İsviçreli gıda devi Aryzta, adını pek duymadığımız ama dünyanın dört bir yanında ürünlerini tükettiğimiz bir dev. Fakat bu kez, lezzetli kruvasanlarının ve unlu mamullerinin gölgesinde, oldukça acı bir tat bırakan bir skandalla gündemde. Evet, konuşacağımız şey, şirketin tepesindeki isim olan CEO Urs Jordi'nin beklenmedik ve sürpriz bir şekilde görevden alınması.
Peki neydi bu ani kararın ardındaki sebep? Görünüşe göre işin içinde duygular var. Hem de şirket politikalarını hiçe sayan, profesyonel sınırları allak bullak eden türden. Yönetim kurulunun yaptığı açıklama, olayı 'uygunsuz bir ilişki' olarak nitelendiriyor. Kulağa oldukça resmi ve soğuk gelse de, ardında yatan hikaye muhtemelen bir diziden fırlamışa benziyor.
Jordi, bir çalışanla olan ilişkisinin, şirketin etik kurallarını ve davranış kodlarını ihlal ettiği gerekçesiyle kapının önüne konuldu. İnsan ister istemez düşünmeden edemiyor: Büyük bir holdingin tepesindeki isim için bu kadar sert bir karar alınması, ilişkinin sandığımızdan çok daha karmaşık ve sorunlu olduğunu gösteriyor olabilir mi? Cevap, büyük olasılıkla evet.
Skandalın Şirkete Etkisi ve Yeni CEO
Piyasalar, bu tür sarsıntıları hiç sevmez. Hele hele Aryzta gibi zaten zorlu bir dönemden geçen bir şirket için durum daha da hassas. Skandalın hemen ardından, yönetim kurulu hızlı bir hareketle yeni bir ismi CEO koltuğuna oturttu: Kevin Toland. Toland, şirketin içinden gelen ve işleri yakından bilen bir isim. Bu hamle, sanki 'lütfen panik yapmayın, her şey kontrol altında' demenin bir yolu gibi.

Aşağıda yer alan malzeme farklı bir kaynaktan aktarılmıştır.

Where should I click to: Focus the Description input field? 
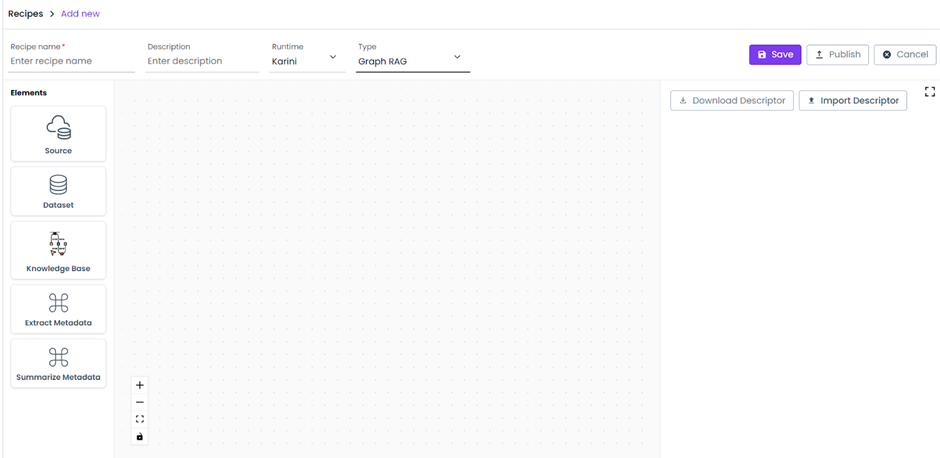(202, 61)
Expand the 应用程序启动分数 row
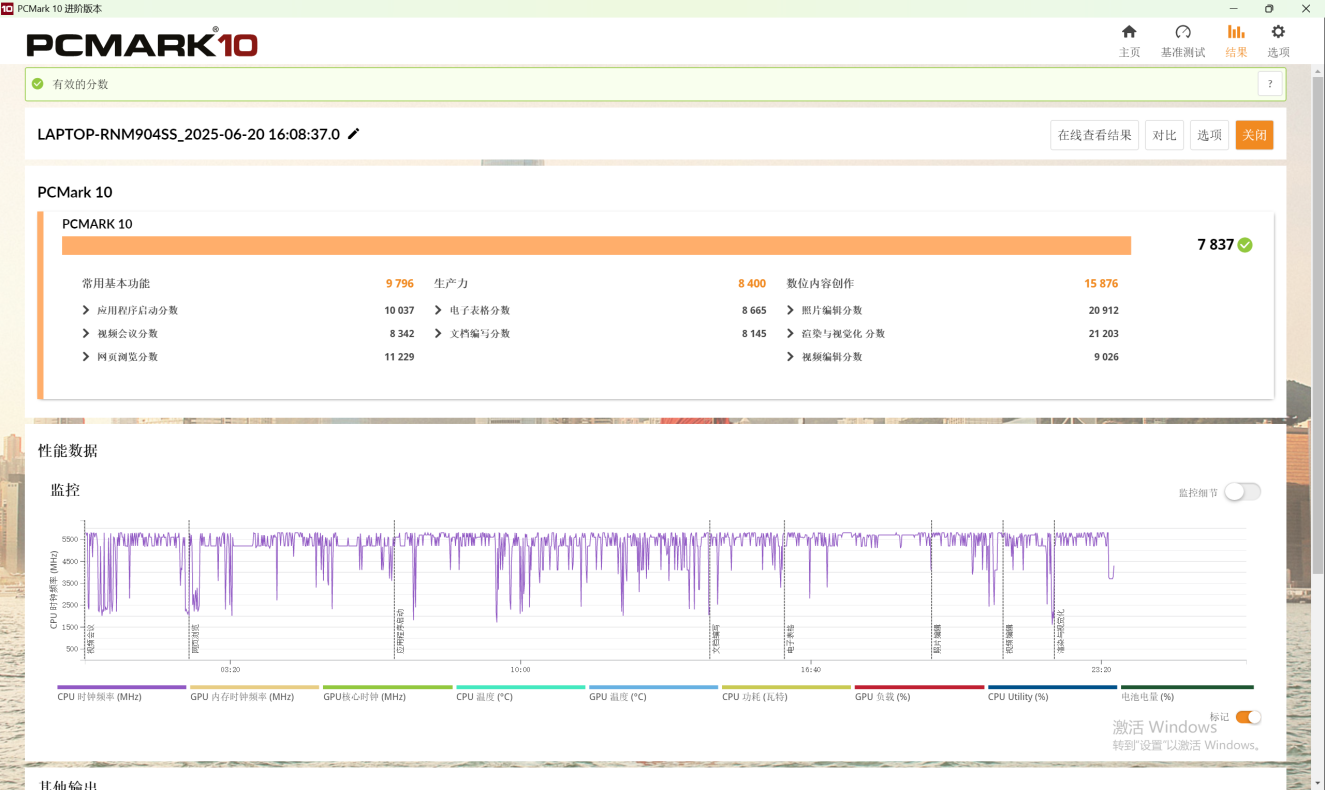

Fakat işin gerçeği, böyle bir skandalın şirketin itibarı üzerinde oluşturduğu lekeleri silmek hiç de kolay değil. Yatırımcıların güveni sarsıldı, çalışanların moralinde ise ister istemez bir düşüş yaşandı. Profesyonellikle kişisel hayat arasındaki o ince çizgi, bir kez daha ne kadar hassas olduğunu gösterdi.
Olay, sadece bir CEO'nun işten çıkarılmasından çok daha fazlası aslında. Kurumsal dünyada gücün ve konumun, kişisel tercihleri nasıl etkilediğine ve bu tercihlerin nelere mal olabileceğine dair çarpıcı bir örnek teşkil ediyor. Bir anlık bir karar, kariyeri bir anda sonlandırabiliyor. Düşünsenize, yılların emeği, bir ilişki yüzünden bir anda uçup gidebiliyor.
Sonuç olarak, Aryzta'nın hikayesi, kurumsal hayatta etik kuralların ne denli ciddiye alındığının bir kanıtı. Belki de bir uyarı: İş yerinde duygulara yenik düşmek, sandığımızdan çok daha pahalıya patlayabilir. Şimdi herkesin merakla beklediği soru ise şu: Bu skandal, Aryzta'yı uzun vadede nasıl etkileyecek? Cevabını zaman gösterecek.